I am predisposed to be uninterested because I took the time to read some of the early self-promotional materials he sent to the list - a list he doesn't participate in but regularly advertises himself on - and found the characterization of Marx's work and the perspective w/r/t the role of "power" in Marx to be completely unrecognizable... I think I may even have posted a "what the heck, this seems to be predicated on a remarkable misreading of Marx" response, a reaction that garnered no reply from Nitzan or a defender of his work (but maybe I held my tongue/pen/fingers, I don't remember and don't feel like searching the archives).

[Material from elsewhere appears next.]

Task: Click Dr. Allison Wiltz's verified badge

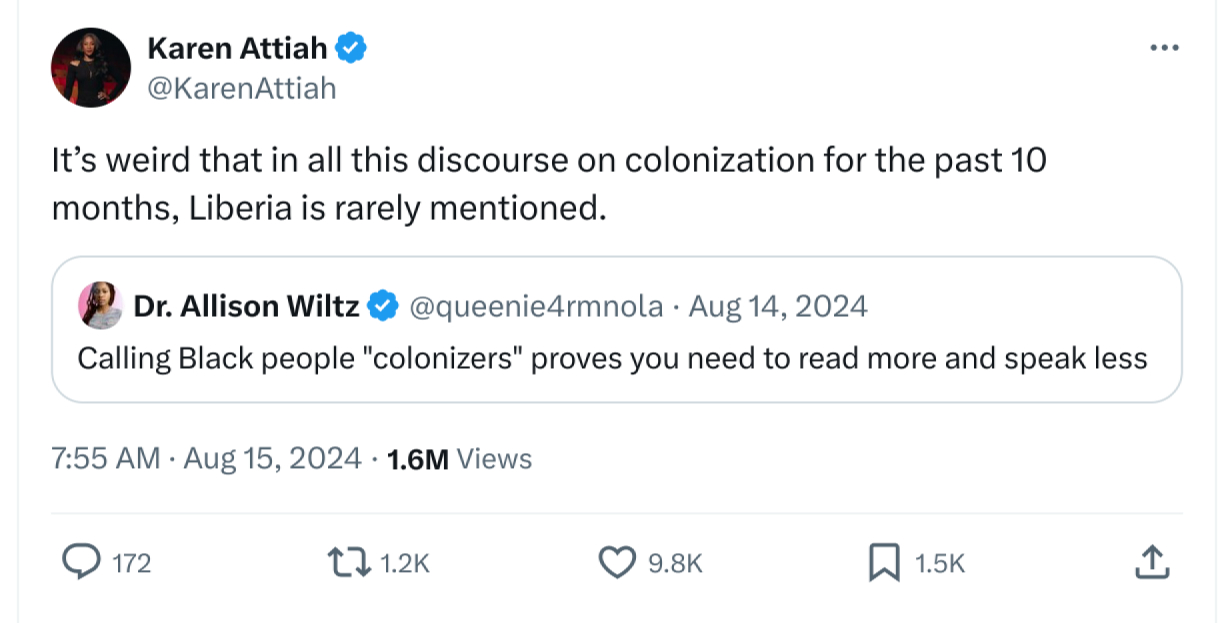Action: 382,306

Since you asked, maybe there's been no response, defense or critique because N&B come from such a different place that Panitch, other colleagues and I (? not that I have any legitimate claim to a status such as Panitch's or that of other folks I've met at York) that we wouldn't know where to start (and, therefore, figure we have other things to do)... the very reaction Leo reports Nitzan gave Panitch when the opportunity to review some of Leo's work was presented. Or maybe, given Leo's explanation of his travels last Spring and the structure of the recent conference, no explicit request has been made or converstation beyween 0f juxtaposition of perspectives has been suggested, scheduled and played out. I, of course, have no idea.

Most of all, I found Kourkoulakos' letter not to reflect well on him (and found it easy to wonder whether - not assume - the open letter might not have been his idea) and I found Panitch's response to reflect even worse on Kourkoulakos (since the response Panitch gave could, presumably, have been gleaned by a conversation with Nitzan, a look at the conference schedule and/or, a conversation with Panitch or the others openly accused of uncollegial, or implicitly accused of intellectually fearful, failure to publicly engage Nitzan's work). I also couldn't figure out why Nitzan would want to encourage the list to see Kourkoulakos that way or how he could fail to anticipate that others might read the exchange the way I did... particularly because I'd expect its widely known that a significant number of us know and respect Leo quite a bit for his intellectual openness and collegiality.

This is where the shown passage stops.